ALAT is a branchless bank which offers full banking services digitally. Starting from opening a fully functional bank account within minutes, receiving microloans to creating virtual cards (dollars and naira). Interestingly, you can create a savings deposit with up to 10% in interests. Overall, its service listing is quite interesting and seemingly innovative. Its apps are available on Google Play, Apple App Store and the web (via www.alat.ng). ALAT currently boasts of over 300,000 accounts opened so far and billions in deposits.
An advantage of this system apart is that you can set a monthly spend limit from the app. ALAT allows you to activate and block your cards for use abroad and selecting which channels to activate them. This means you can turn off POS, ATM and web transactions on your cards. It also helps you curb impulsive spending or secure them in the case of loss or theft.
Up until it’s launch in May 2017, Wema Bank was on life support for almost a decade or thereabout. Owing to mismanagement and strict policies provided by the CBN, Wema faced huge problems in the past. Having a very low customer base, it was bound to fail but eventually launched the first digital bank in Nigeria.
Wema Bank made ₦1.57 billion profit within the first half of 2018, a 28.8% increase as against ₦1.22 billion of the half-year of 2017 after it’s launch. The half-year financial statement on the Nigerian Stock Exchange (NSE) showed the profit before tax had increased to ₦1.8 billion as of June 2018 from ₦1.4 billion in the same period of 2017.
Customers deposits grew by 39% to ₦354.88 billion (from ₦254.5bn in 2017). There was also a 7% increase in net interest income from ₦9.09 billion for the period ended June 2018 compared to ₦8.48 billion reported for the period ended June 2017. The summary of this whole financial jargons is that Wema Bank had miraculously survived. This was a miraculous move off corporate relegation thanks to ALAT.
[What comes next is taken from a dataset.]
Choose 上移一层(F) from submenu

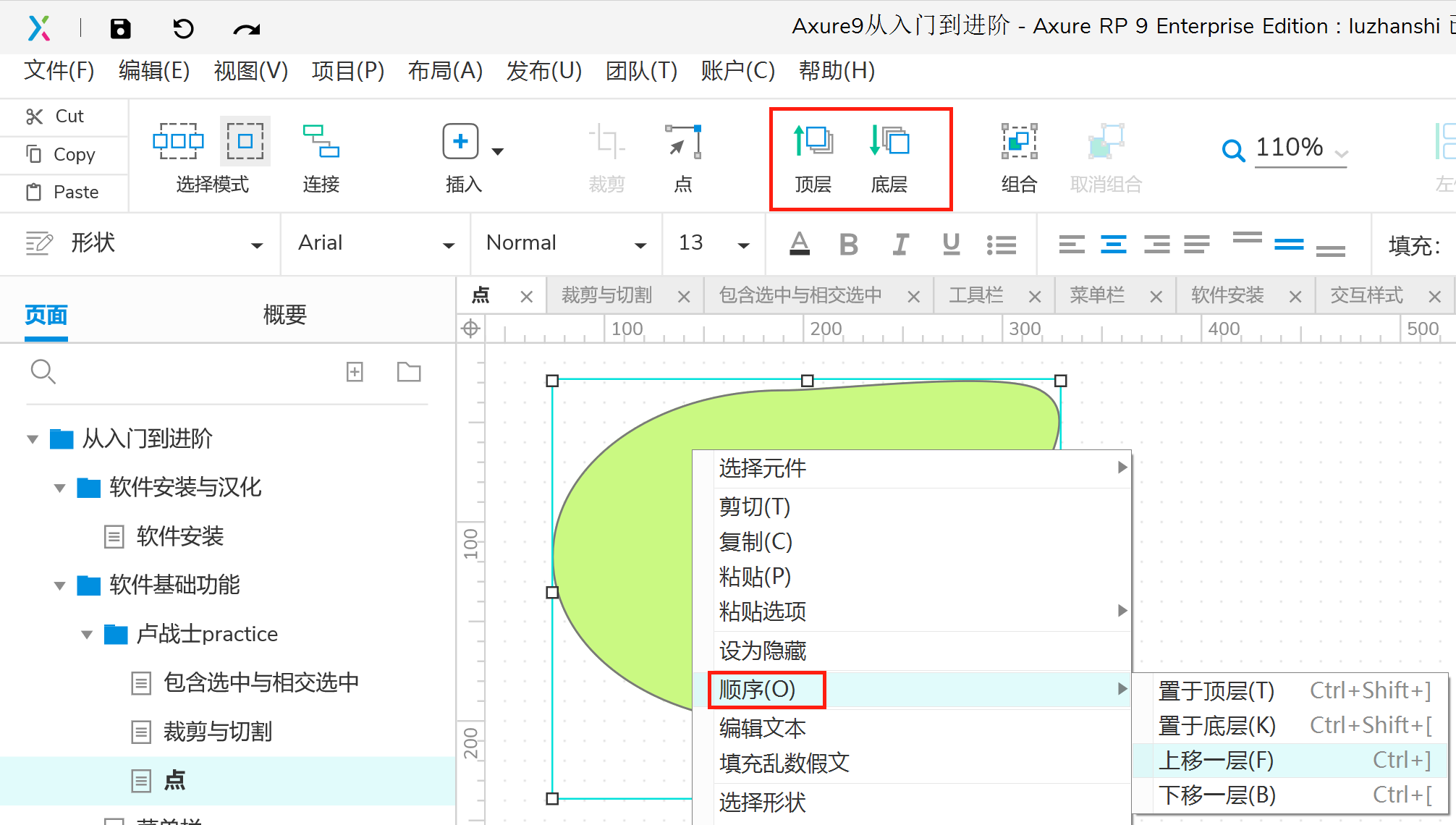click(x=1216, y=761)
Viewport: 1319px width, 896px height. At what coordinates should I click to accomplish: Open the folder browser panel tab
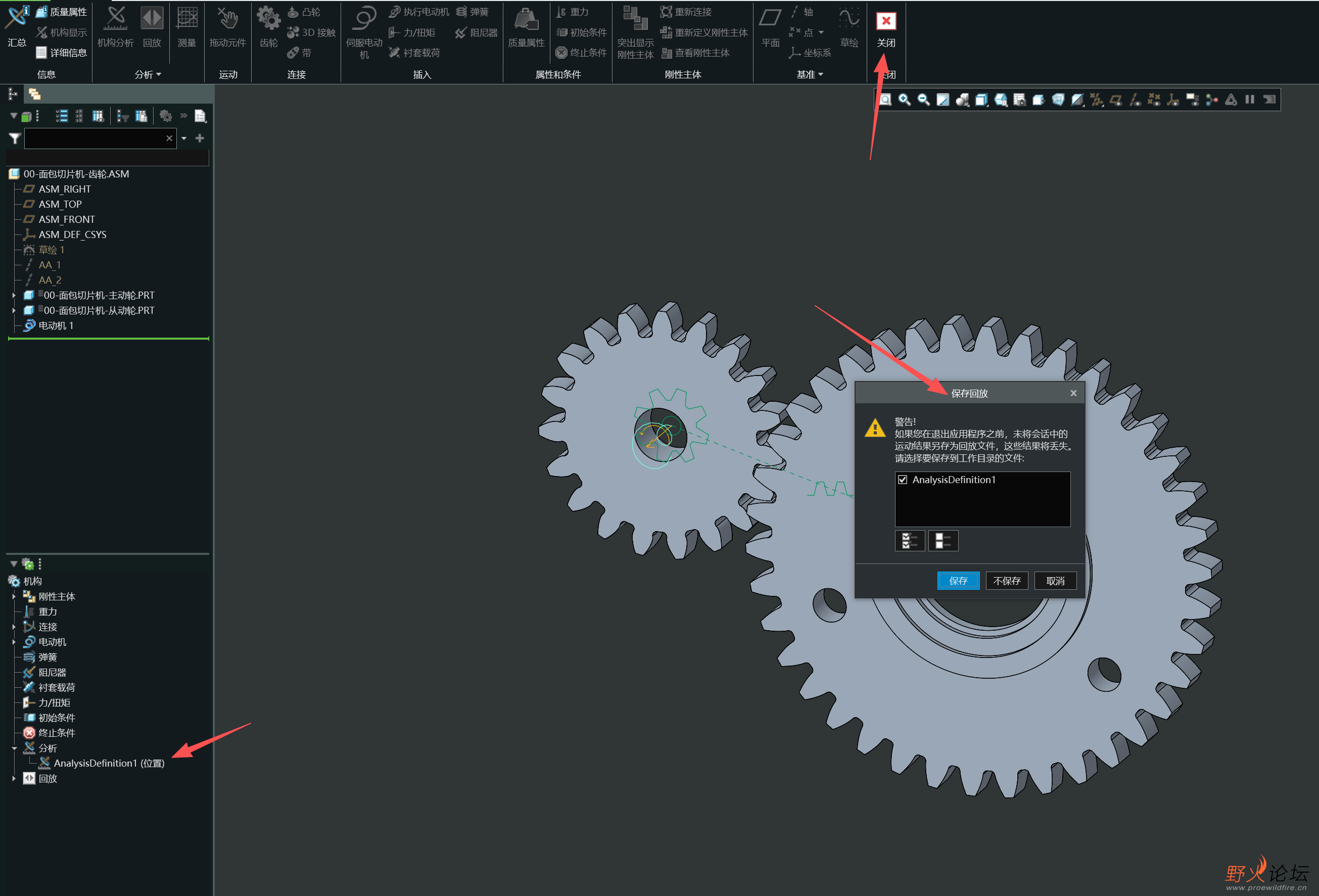tap(35, 94)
As regards its success secrets so far, according to an insider within its management, ALAT is run as a startup under Wema, not as a corporate banking organization. During the build process, they adopted the most creative minds and also provided enough clearance for them to experiment and try innovative processes. Unlike others, the bank management was open towards the youthful and technological approach and it eventually paid off.
Another strategy in making money at ALAT is by cutting down it’s operating costs with fewer spendings. It would ordinarily take a standard bank (like WEMA) more capital to acquire and maintain the same customer base in which ALAT currently holds. It would have required that they opened more branches in different states, furnished it, more manpower and so on. But this digital approach seemed to help ALAT cut down on expenses and be more profitable.
Their very creative approach towards marketing also paid off. They held and sponsored lots of events, made effective use of young and relatable brand reps and rewarded everyone for referrals. So far, I believe their marketing template would always be a very good example in the coming years.
The big lesson Wema Bank has taught us is to be consistent, creative and less discriminatory. Several Nigerian institutions make that very big mistake of excluding the youths in their plans and operations because they fail to see the bigger picture. Moving forward, I believe ALAT could strategically place itself as the official banking system for the Nigerian youths.